I’ve seen a lot of faith-based protests, and been to the border with faith delegations twice myself. I’ve never seen anything like this. Not your average demonstration, confronting Border Patrol is putting yourself in serious danger. #LoveKnowsNoBorders pic.twitter.com/ZwqGEUrCA9
— Guthrie Graves-Fitzsimmons (@GuthrieGF) December 10, 2018
Monday’s event launched a nation-wide week of action called Love Knows No Borders: A moral call for migrant justice. Between Human Rights Day on Dec. 10 and International Migrants’ Day on Dec. 18, more than fifty solidarity actions will take place across the nation.
“Showing up to welcome and bless children, mothers and fathers seeking asylum from very difficult and dehumanizing circumstances is the right and humane thing to do,” said Bishop Minerva G. Carcaño, from the San Francisco Area United Methodist Church. “How we act in these moments determines who we will become as a nation.”
The action included people from numerous religious traditions, including those from Christian, Muslim, Jewish, and indigenous communities, many expressing how their faith called them to take part. Participants are calling on the U.S. to respect the human right to migrate, end the militarization of border communities, and end the detention and deportation of immigrants. As a step towards those goals, they are also calling on Congress to defund Immigration and Customs Enforcement (ICE) and Customs and Border Protection (CBP).

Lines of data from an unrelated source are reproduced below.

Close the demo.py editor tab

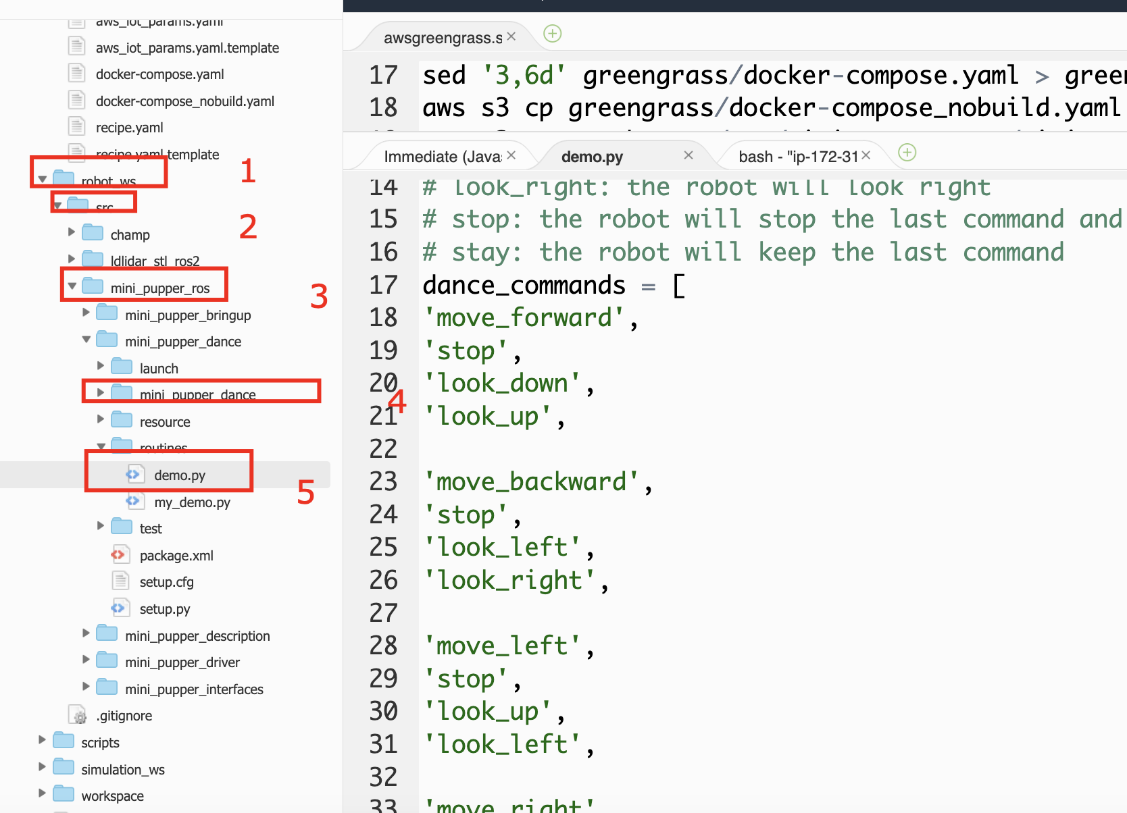tap(688, 155)
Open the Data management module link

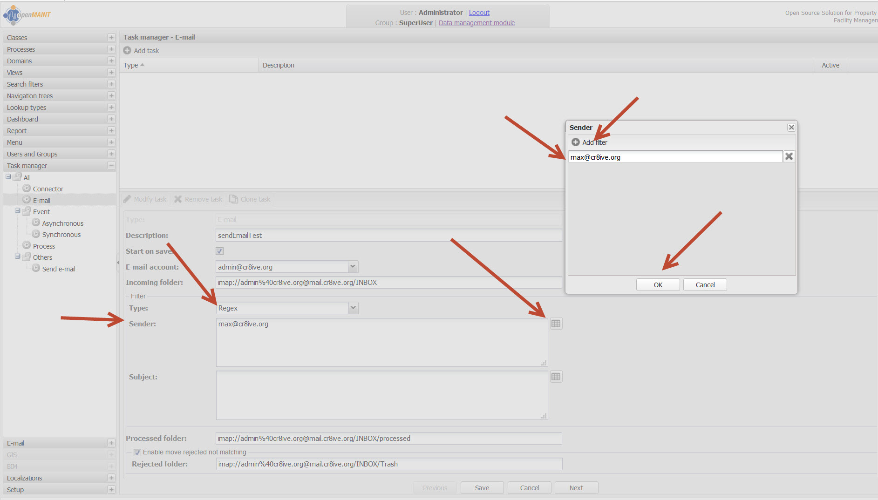tap(476, 23)
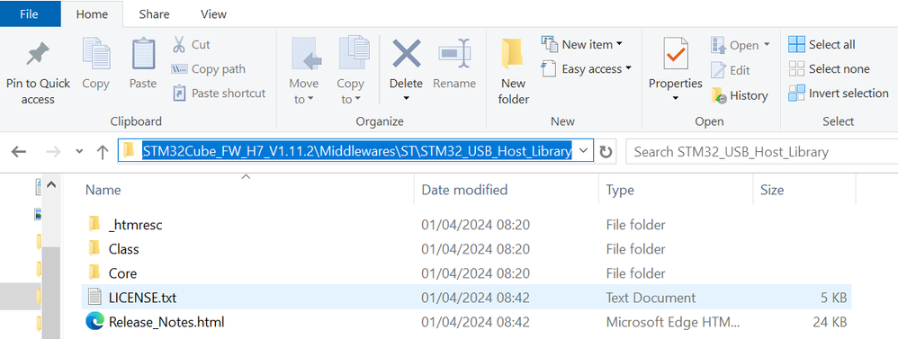Click the Cut scissors icon
The height and width of the screenshot is (339, 898).
click(179, 44)
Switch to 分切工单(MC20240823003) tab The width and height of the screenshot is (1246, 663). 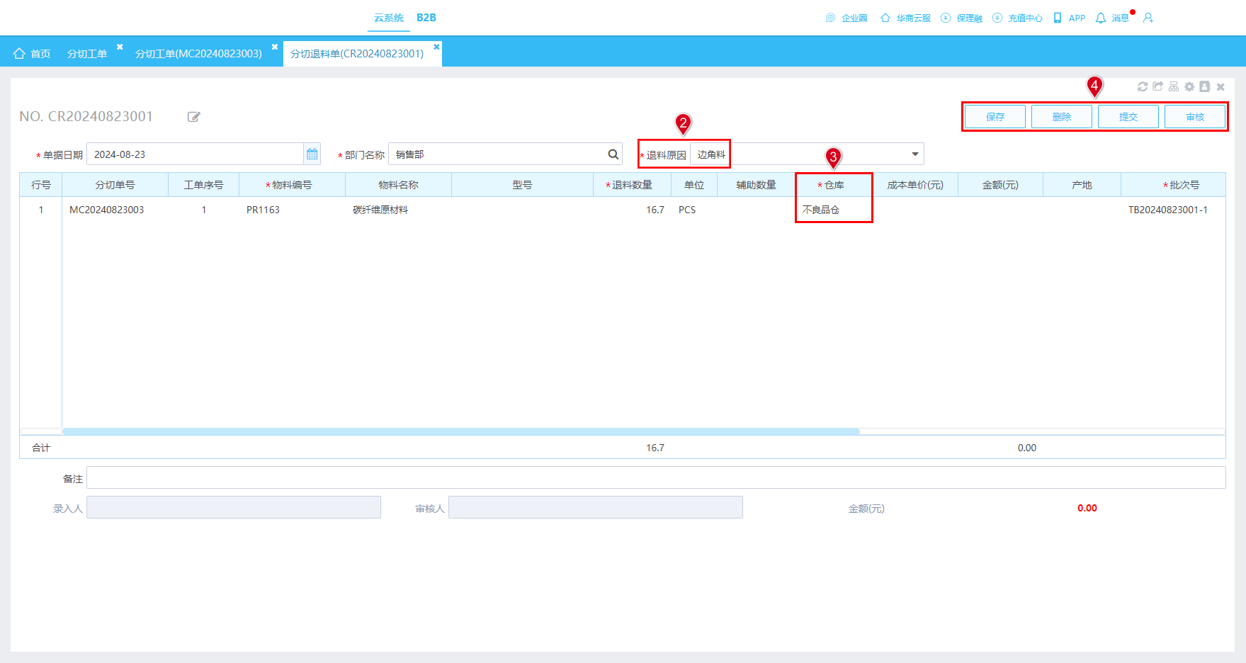coord(198,54)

“When our laws are co-opted for greed and political gain; when such laws are used as weapons of disenfranchisement against black and brown families; when such laws are executed inhumanely, then people of Faith are compelled to resist in the interest of preserving our humanity,” said Traci Blackmon, Executive Minister of Justice and Local Ministries for the United Church of Christ. “Civil Rights cannot exist in the absence of Human Rights. If one’s Faith does not teach this, it is not Faith at all.”
Love Knows No Borders is organized by the American Friends Service Committee (AFSC), a Quaker organization that has worked with migrants and refugees for over 100 years. AFSC is joined by organizations and congregations from across the country, including New Poor People’s Campaign, the Council on American-Islamic Relations, Showing Up for Racial Justice, Detention Watch Network, the United Methodist Church, Jewish Voice for Peace, the Unitarian Universalist Service Committee, Church World Service, and many others.
The American Friends Service Committee is a Quaker organization that includes people of various faiths who are committed to social justice, peace and humanitarian service. Its work is based on the belief in the worth of every person and faith in the power of love to overcome violence and injustice.